Starting to learn Hive
As I mentioned in my last article, I was getting excited about the potential of Hive. Today, I decide to start my journey to learn this. I found a great introductory video that gives you a nice warm-up of using Hive (A basic knowledge of how hadoop and mapreduce work would be helpful for you to digest the material inside).
Below are some highlights from this video
Hive is an SQL interface built on top of Hadoop. It supports Web access and JDBC. I am amazed how close the SQL syntax like the regular SQL for RDBMS. Below are some SQLs used in this tutorial.

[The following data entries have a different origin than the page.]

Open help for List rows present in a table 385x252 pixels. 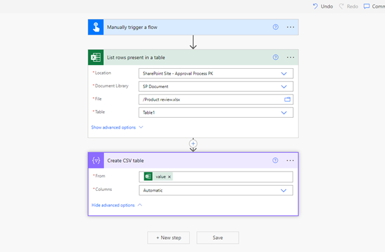point(275,57)
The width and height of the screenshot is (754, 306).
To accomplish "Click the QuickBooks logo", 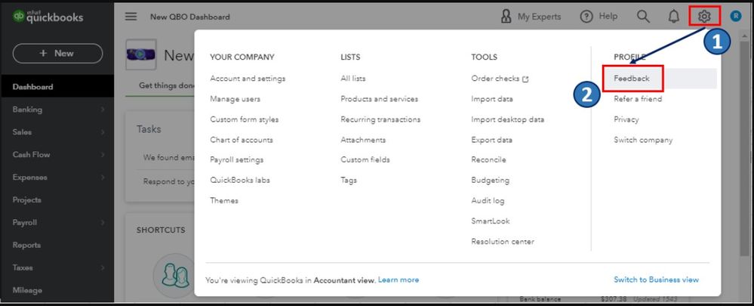I will pyautogui.click(x=48, y=17).
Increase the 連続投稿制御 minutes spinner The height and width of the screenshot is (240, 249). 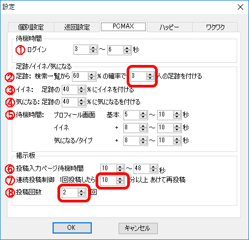pos(120,178)
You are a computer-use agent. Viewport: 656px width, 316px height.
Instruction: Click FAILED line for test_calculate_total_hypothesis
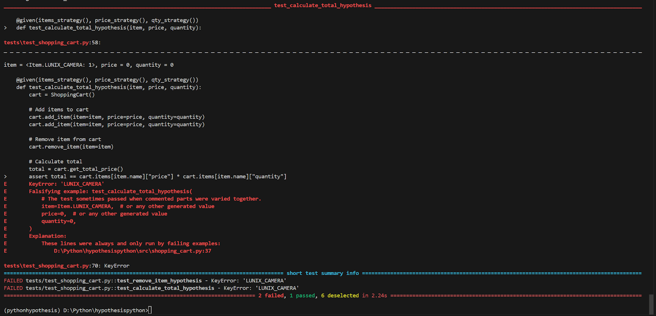(151, 289)
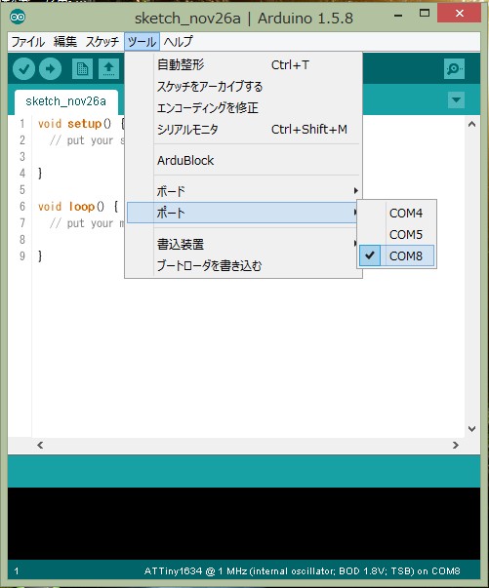Screen dimensions: 489x588
Task: Click the Verify checkmark toolbar icon
Action: pyautogui.click(x=23, y=68)
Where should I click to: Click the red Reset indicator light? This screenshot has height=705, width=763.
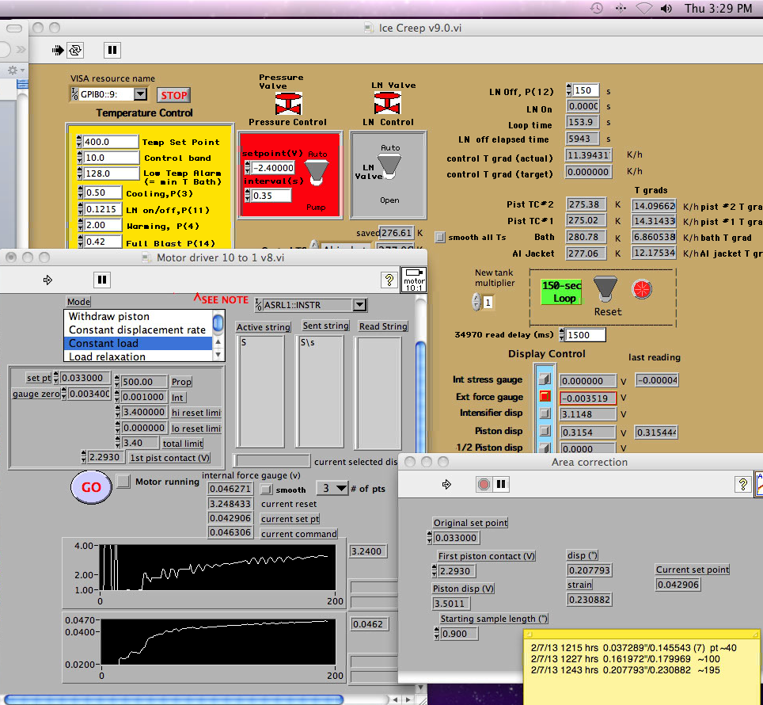[x=641, y=288]
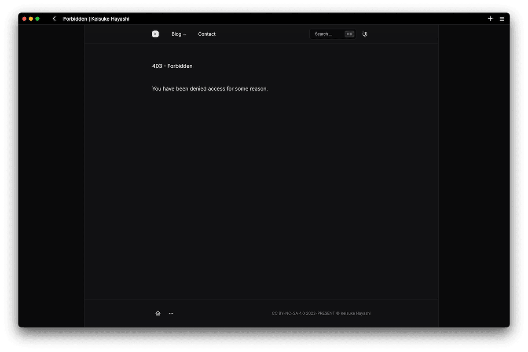Open a new tab with plus icon
Screen dimensions: 528x352
point(490,19)
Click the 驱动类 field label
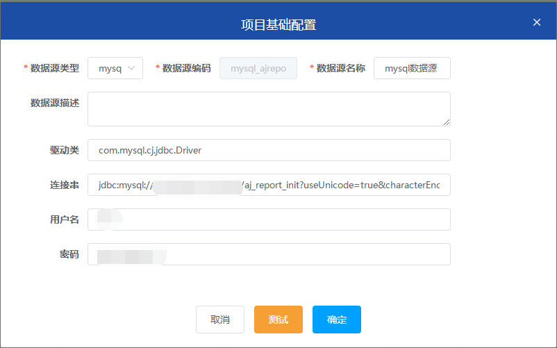 click(64, 150)
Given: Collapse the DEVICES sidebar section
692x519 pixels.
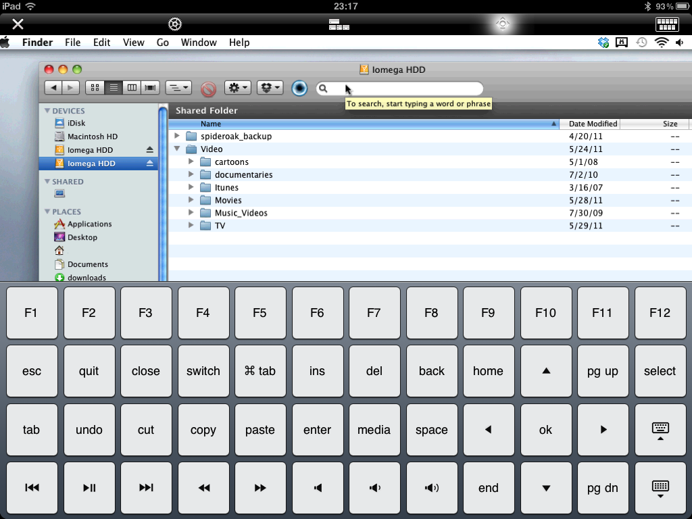Looking at the screenshot, I should click(x=47, y=111).
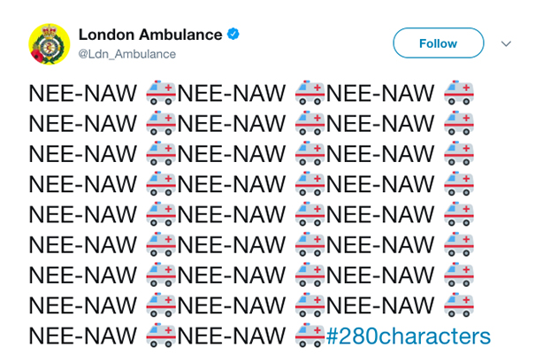The height and width of the screenshot is (363, 543).
Task: Open the London Ambulance display name link
Action: (150, 35)
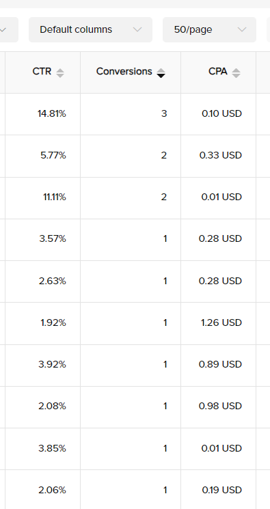Click the 1.26 USD CPA value
Screen dimensions: 270x509
(x=221, y=322)
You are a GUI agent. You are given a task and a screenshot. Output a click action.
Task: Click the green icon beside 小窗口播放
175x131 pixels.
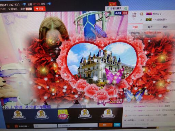click(x=126, y=8)
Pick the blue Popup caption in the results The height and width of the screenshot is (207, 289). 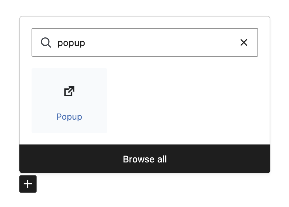[69, 117]
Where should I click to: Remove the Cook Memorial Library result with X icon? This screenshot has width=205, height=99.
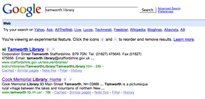coord(71,79)
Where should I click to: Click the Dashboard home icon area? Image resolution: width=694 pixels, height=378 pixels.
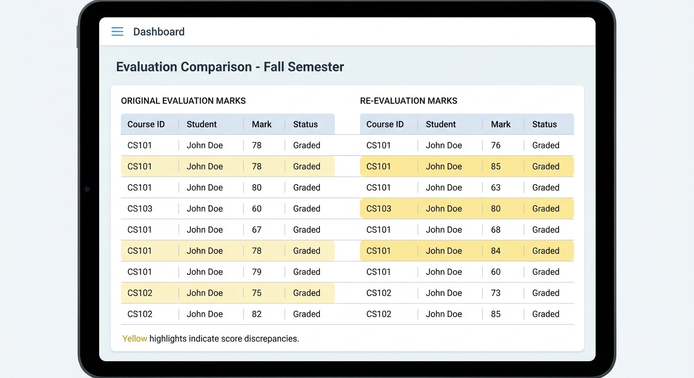click(x=117, y=31)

//———- Set up your tables in HIVE —————–
SHOW TABLES;CREATE TABLE shakespeare (freq INT, word STRING) ROW FORMAT DELIMITED FIELDS TERMINATED BY ‘\t’ STORED AS TEXTFILE;
DESCRIBE shakespeare;
//———- Load data into Hive table from Hadoop HDFS ——————-
LOAD DATA INPATH “shakespeare_freq” INTO TABLE shakespeare;//———- Query against the data using hive sql interface ————–
select * from shakespeare limit 10;
select * from sakespeare where freq > 100 sort by freq asc limit 10;
select freq, count(1) as f2 from shakespeare group by freq sort by f2 desc limit 10;//show me the plan
explain select freq, count(1) as f2 from shakespeare group by freq sort by f2 desc limit 10;//———- Create a merge table and populate it using dataset joining by 2 different tables
insert overwrite table merged select s.word, s.freq, k.freq from shakespeare s join kjv k on (s.word = k.word);//———- Query the merge table ———————
select word, shake_f, kjv_f, (shake_f+kjv_f) as ss from merged sort by ss limit 20;
To prepare the data for Hive to load in, the demo uses another mapreduce job to achieve. Remember to delete the log before doing Hive table load.
hadoop jar $HADOOP_HOME/hadoop-*-examples.jar grep input shakespeare_freq ‘\w+’

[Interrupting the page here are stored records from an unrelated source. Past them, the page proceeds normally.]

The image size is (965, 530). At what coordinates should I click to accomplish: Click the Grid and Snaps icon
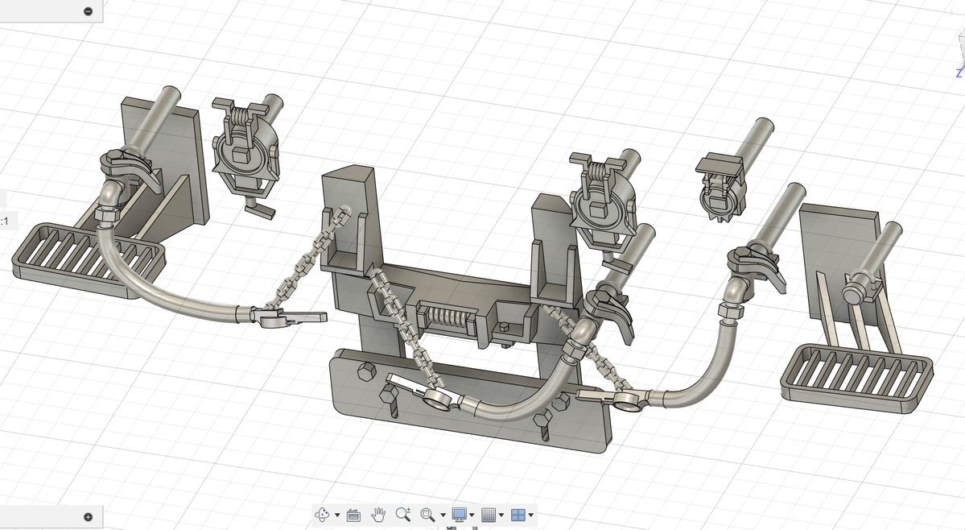488,515
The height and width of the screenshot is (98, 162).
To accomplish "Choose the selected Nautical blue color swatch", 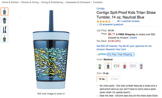I will 108,66.
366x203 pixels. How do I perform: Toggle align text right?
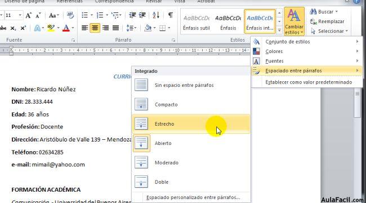point(105,28)
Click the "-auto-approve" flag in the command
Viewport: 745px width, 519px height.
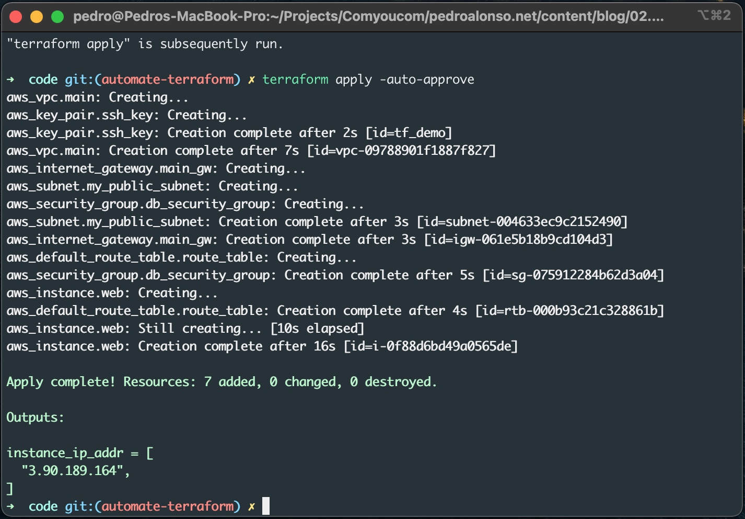[x=427, y=80]
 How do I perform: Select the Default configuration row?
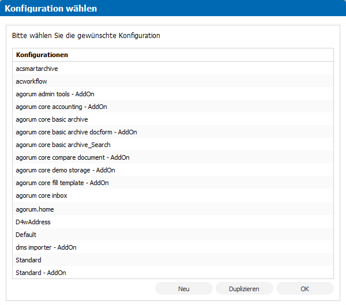pos(173,235)
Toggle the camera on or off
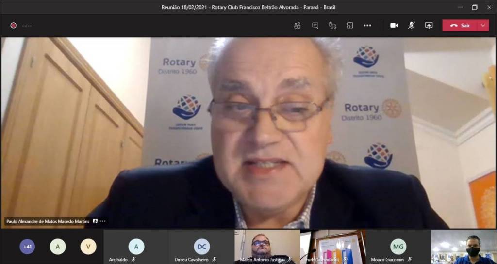 (x=394, y=26)
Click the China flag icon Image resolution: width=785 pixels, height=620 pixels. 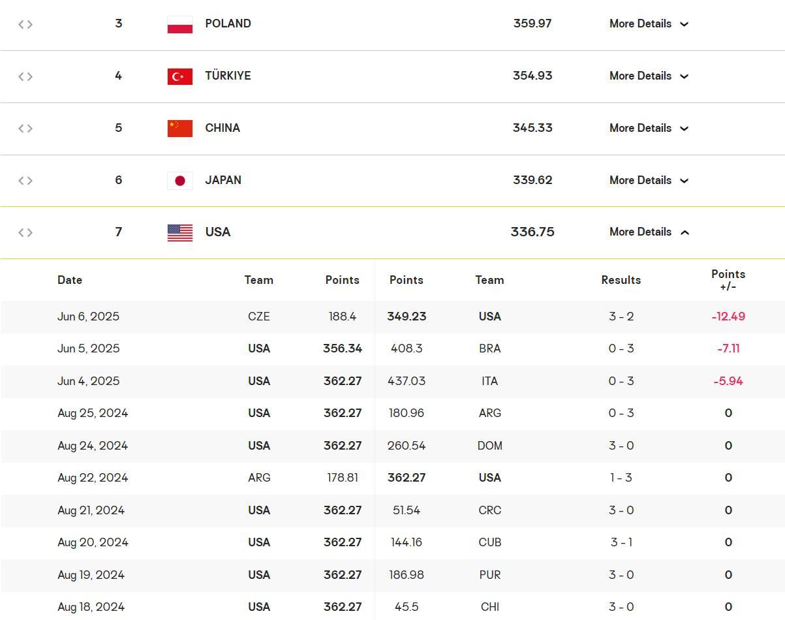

//remove the mapreduce job log
hadoop fs -rmr shakespeare_freq/_logs
Often time, large scale data processing system always IO bound. So for mapreduce job, your mapper is always waiting for data to load from disk. Hadoop mitigates the problem via during parallel load from lots of hard drives. However, a single hard drive is still max out at 75MB/s read as physical limit and nothing we can do about this. In order to achieve good speed, the key is to eliminate # of hadoop pass
Since Hive is on top of Hadoop’s HDFS, it will have the same restrictions as it. So, you cannot do UPDATE, DELETE and INSERT records as regular RDMS. However, you can do bulk load to add more new files (data) to the table and you can do delete a file from Hive.

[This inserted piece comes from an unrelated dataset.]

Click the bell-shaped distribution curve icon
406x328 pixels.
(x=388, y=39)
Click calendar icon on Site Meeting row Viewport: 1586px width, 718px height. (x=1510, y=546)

Hive needs to store metadata of the tables out from the HDFS. You can use regular rdms to achieve the job. But when you start Hive locally, it will seek for the local metastore. So, in distributed environment, you may need to centralize the metastore in a remote location. There is wiki on the Hive site that documents how to set it up.
See Hive in Action
Cloudera Hadoop Training: Hive Tutorial Screencast from Cloudera on Vimeo.
Other projects similar to Hadoop
- Parallel databases: Gama, Bubba, Volcano
- Google: Sawzall
- Yahoo: Pig
- IBM Research: JAQL
- Microsoft: DryadLINQ, SCOPE
- Greenplum: YAML MapReduce
- Aster Data: In-database MapReduce
- Business.com: CloudBase